▸ **Your instructions**
Reproduce exactly the span of lines that opens with the line containing "Given: Pick 复制(C) in the context menu" and closes with the last line of the entries below.

[Stored items]
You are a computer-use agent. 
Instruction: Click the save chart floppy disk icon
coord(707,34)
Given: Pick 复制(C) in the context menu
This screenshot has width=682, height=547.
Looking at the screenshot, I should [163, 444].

▸ **Reply to the task**
Given: Pick 复制(C) in the context menu
This screenshot has width=682, height=547.
Looking at the screenshot, I should [163, 444].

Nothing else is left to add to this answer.